XenServer Tips and Tricks, Minimize the Size of your Exported Virtual Machines
A physical or virtual disk drive is made up of a bunch of blocks. As you save new data on your disk it gets written to these blocks. Brand new blocks are empty but over time as you add and delete files the blocks get filled with data. And in the interest of making file delete operations fast when you delete a file the operating system does not actually clear all the blocks used by the files it just marks the space as free for future use.
Now when XenServer starts exporting the virtual disk it looks and sees data in these unused blocks and in the interest of not tossing anything away on the off chance you need it XenServer exports any blocks with data in them.

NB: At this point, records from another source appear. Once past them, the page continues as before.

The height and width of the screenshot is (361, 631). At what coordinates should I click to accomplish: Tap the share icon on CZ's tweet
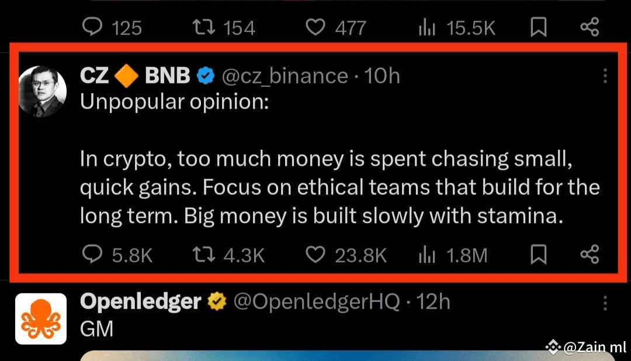(x=588, y=255)
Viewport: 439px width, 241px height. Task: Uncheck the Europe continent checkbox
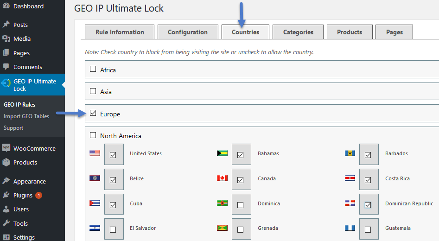tap(93, 113)

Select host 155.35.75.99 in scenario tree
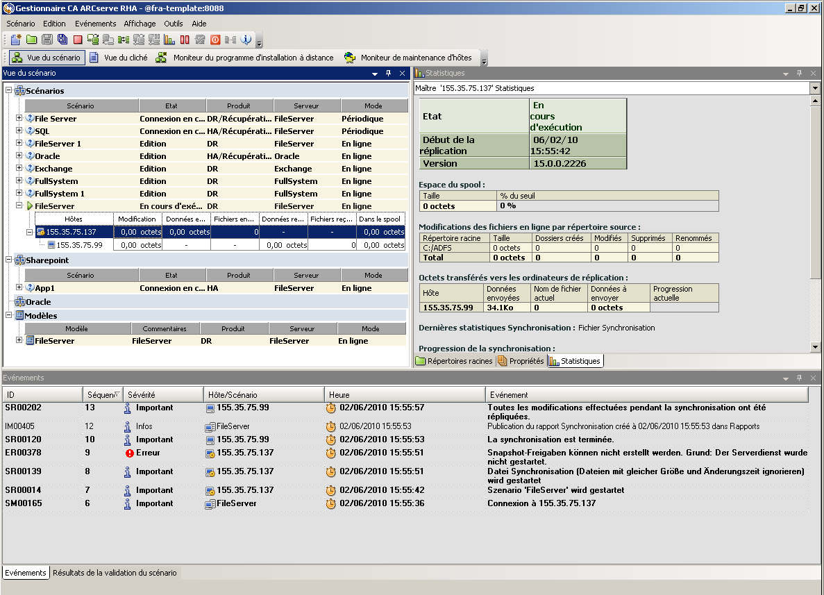click(x=79, y=245)
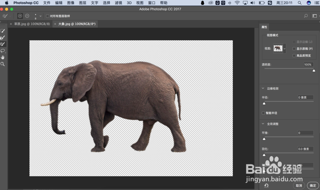
Task: Click the 确定 button
Action: tap(313, 186)
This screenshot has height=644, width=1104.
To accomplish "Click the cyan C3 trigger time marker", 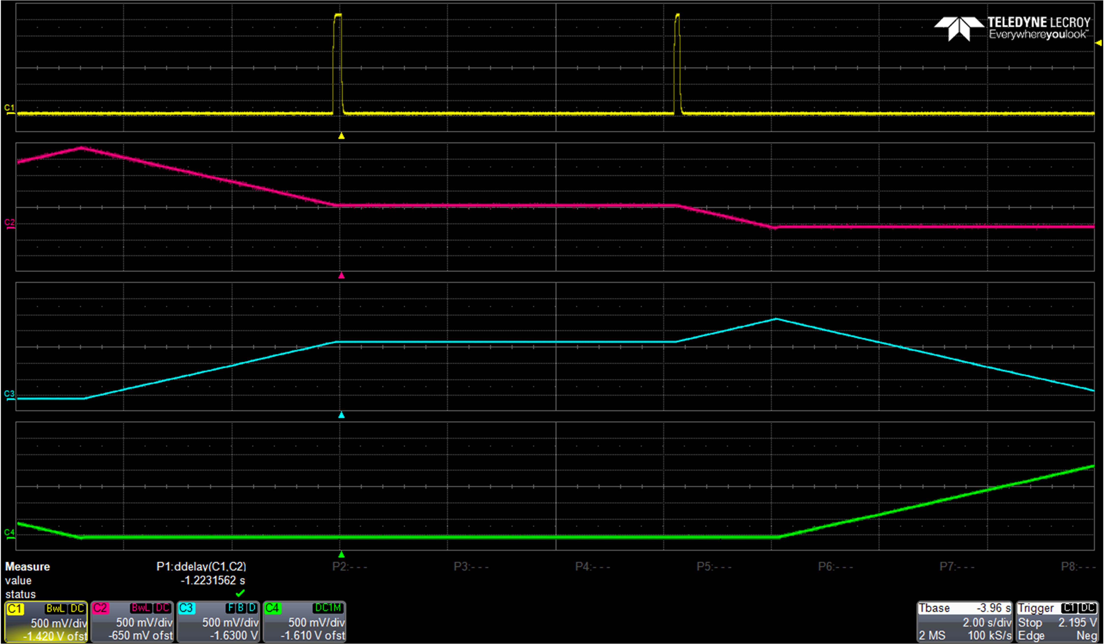I will [x=341, y=415].
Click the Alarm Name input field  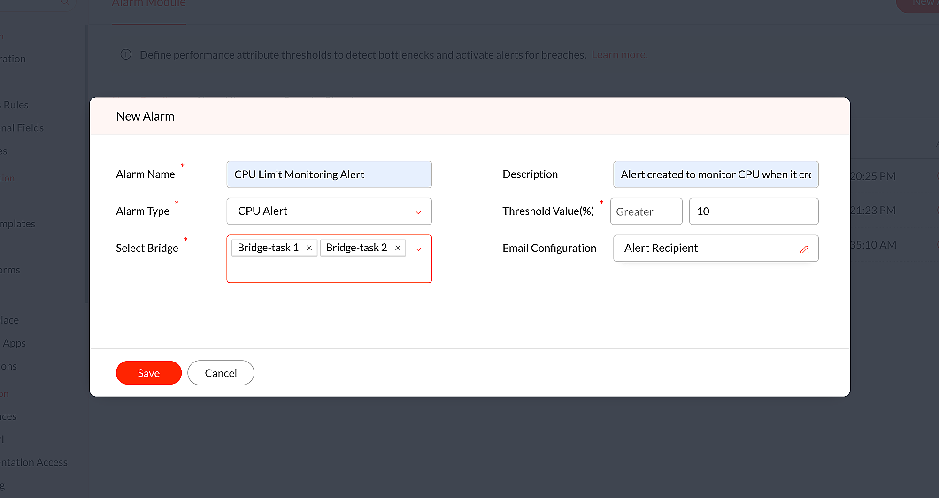coord(329,174)
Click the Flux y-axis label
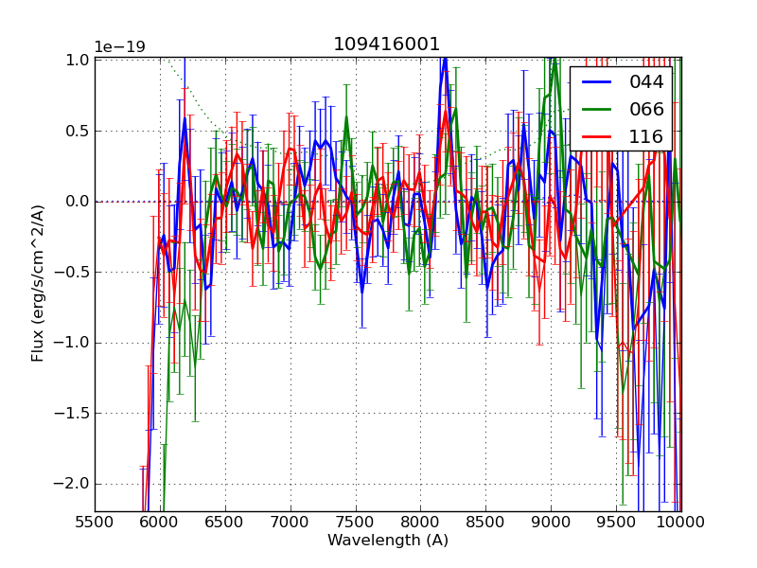The image size is (757, 568). point(38,283)
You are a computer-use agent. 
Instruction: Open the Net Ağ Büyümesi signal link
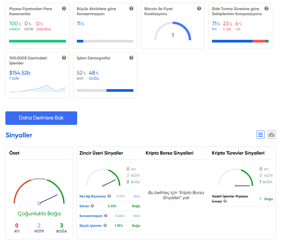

This can end up making your export files larger than the need to be.
So what you want to do is a process called zeroing out the unused blocks. This will take any space that is no longer used and clear it out. Then when you do your export this data does not have to be exported and you get a smaller file. The process to clear or “zero” out the unused blocks is a little different between Linux and Windows.
NOTE: If you are using VHD backed file systems with XenServer such as NFS storage this has a side effect of maxing out the size of the VHD file on the XenServer box.
Freeing up Windows Blocks
Microsoft has a nifty little utility called SDelete that will run through and find any unused blocks with data and clear them out. You can download SDelete at the link below.
http://technet.microsoft.com/en-us/sysinternals/bb897443.aspx
Once you download the program open up a command prompt and run the command sdelete -c and it will do its magic!
Freeing up Linux Blocks
On Linux you can run a command and get the same result. Open up a shell prompt on your system and then run the following command for each of your file systems:
for example, / or /home
# cat /dev/zero > zero.fill;sync;sleep 1;sync;rm -f zero.fill
That's the way to zero out all unused Space on a filesystem, you have to repeat this on every filesystem inside your vm.